▶ **TASK BRIEF**: Below are entries. Reproduce exactly the lines between the line holding "The height and width of the screenshot is (528, 577)." and the line holding "Task: Enable codabestanden", inclusive, and only those.

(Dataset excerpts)
-=-=-=-=-

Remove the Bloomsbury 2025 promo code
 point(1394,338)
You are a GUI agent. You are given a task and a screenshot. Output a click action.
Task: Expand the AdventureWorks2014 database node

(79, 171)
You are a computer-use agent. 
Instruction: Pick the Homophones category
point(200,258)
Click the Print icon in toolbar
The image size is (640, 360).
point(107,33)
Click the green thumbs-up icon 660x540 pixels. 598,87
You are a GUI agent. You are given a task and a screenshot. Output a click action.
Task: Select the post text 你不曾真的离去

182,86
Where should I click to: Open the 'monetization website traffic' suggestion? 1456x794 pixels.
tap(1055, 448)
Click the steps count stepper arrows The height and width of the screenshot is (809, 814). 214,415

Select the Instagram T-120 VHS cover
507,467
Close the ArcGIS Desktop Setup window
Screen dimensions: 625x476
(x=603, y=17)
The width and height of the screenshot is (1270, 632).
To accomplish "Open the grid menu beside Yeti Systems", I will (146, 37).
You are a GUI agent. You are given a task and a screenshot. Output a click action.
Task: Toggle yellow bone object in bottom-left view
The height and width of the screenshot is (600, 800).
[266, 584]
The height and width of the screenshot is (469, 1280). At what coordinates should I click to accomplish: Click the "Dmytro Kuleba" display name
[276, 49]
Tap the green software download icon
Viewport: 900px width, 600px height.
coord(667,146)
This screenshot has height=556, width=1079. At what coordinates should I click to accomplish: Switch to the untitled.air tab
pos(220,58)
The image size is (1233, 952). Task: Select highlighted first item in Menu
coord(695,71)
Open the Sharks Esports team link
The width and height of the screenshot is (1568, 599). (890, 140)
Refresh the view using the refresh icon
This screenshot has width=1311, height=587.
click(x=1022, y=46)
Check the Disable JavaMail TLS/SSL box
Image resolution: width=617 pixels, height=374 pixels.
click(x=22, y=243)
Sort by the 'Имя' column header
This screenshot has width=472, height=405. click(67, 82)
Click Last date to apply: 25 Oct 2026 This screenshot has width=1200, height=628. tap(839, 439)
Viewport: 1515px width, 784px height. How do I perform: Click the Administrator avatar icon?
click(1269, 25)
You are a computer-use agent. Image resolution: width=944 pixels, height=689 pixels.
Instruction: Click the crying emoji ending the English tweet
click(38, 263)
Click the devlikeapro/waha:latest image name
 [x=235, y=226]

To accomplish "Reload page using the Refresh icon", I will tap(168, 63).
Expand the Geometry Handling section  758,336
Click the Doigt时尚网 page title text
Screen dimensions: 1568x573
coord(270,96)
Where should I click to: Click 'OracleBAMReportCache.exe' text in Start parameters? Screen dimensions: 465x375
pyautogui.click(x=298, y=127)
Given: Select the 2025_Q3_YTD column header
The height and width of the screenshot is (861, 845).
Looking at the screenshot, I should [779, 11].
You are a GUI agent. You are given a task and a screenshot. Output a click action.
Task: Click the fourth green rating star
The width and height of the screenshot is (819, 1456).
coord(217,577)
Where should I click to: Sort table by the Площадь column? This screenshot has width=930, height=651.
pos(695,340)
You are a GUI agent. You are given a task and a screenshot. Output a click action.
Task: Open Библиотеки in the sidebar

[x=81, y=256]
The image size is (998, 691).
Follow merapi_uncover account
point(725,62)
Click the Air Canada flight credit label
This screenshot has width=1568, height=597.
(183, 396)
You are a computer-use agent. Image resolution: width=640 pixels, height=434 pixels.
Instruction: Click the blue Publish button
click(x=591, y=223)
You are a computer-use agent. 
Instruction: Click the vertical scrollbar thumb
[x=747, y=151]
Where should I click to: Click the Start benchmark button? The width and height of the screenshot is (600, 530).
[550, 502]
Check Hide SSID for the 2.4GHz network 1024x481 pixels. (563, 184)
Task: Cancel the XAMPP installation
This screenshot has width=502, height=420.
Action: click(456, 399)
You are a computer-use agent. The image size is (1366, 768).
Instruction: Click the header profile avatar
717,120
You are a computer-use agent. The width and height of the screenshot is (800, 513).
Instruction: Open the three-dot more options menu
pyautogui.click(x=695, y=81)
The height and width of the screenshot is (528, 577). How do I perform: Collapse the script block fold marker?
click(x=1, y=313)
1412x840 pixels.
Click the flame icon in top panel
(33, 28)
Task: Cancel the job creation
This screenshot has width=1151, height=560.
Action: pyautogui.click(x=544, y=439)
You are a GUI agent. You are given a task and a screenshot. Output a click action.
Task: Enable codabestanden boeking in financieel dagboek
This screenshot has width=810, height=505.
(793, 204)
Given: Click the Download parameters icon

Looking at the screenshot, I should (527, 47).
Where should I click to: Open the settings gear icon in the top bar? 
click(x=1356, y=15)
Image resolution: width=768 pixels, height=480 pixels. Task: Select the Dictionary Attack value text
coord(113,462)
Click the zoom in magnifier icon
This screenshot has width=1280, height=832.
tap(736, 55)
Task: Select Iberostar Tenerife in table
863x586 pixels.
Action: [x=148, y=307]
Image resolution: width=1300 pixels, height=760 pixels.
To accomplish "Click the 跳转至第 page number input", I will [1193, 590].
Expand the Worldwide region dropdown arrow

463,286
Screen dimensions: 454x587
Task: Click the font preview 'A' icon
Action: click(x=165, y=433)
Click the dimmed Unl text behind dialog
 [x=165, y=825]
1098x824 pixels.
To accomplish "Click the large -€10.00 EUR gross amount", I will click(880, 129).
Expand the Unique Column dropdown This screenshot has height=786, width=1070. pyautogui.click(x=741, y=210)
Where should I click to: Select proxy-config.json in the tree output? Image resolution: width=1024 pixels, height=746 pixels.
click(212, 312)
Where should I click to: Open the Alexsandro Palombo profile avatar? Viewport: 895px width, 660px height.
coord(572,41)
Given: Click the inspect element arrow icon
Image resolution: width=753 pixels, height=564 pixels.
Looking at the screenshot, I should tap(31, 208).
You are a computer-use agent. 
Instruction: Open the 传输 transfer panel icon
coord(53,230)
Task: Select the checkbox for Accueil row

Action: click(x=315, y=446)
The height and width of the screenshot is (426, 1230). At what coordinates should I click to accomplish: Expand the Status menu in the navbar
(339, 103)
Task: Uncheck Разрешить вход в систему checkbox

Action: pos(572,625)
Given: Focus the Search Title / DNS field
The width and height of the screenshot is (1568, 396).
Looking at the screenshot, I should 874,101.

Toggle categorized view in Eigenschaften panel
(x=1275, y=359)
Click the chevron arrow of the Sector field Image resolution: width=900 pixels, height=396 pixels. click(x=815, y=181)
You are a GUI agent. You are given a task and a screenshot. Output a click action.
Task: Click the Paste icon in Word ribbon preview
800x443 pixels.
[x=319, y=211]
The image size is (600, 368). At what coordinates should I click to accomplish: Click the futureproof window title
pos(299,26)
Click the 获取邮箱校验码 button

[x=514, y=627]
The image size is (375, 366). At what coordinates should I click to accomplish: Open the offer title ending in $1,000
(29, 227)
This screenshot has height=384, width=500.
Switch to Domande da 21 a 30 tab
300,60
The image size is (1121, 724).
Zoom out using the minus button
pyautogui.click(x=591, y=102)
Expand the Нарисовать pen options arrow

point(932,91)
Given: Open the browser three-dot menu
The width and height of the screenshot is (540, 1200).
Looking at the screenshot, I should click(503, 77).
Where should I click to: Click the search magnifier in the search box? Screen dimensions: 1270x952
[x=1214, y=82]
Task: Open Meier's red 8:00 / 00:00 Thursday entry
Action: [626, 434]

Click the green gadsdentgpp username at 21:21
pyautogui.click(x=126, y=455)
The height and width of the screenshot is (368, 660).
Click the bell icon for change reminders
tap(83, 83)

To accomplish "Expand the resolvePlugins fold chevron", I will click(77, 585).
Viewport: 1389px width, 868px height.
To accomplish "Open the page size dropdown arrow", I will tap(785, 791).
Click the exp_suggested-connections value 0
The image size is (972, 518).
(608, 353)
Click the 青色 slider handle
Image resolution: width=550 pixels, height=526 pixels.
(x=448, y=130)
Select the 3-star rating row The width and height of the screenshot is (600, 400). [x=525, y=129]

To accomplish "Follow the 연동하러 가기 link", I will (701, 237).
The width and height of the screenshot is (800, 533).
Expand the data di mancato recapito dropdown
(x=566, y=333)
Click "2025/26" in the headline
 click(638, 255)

-=-=-=-=-

▶ **RESPONSE**:
The height and width of the screenshot is (528, 577). How do I perform: Collapse the script block fold marker?
click(x=1, y=313)
1412x840 pixels.
Click the flame icon in top panel
(33, 28)
Task: Cancel the job creation
This screenshot has width=1151, height=560.
Action: pyautogui.click(x=544, y=439)
You are a GUI agent. You are given a task and a screenshot. Output a click action.
Task: Enable codabestanden boeking in financieel dagboek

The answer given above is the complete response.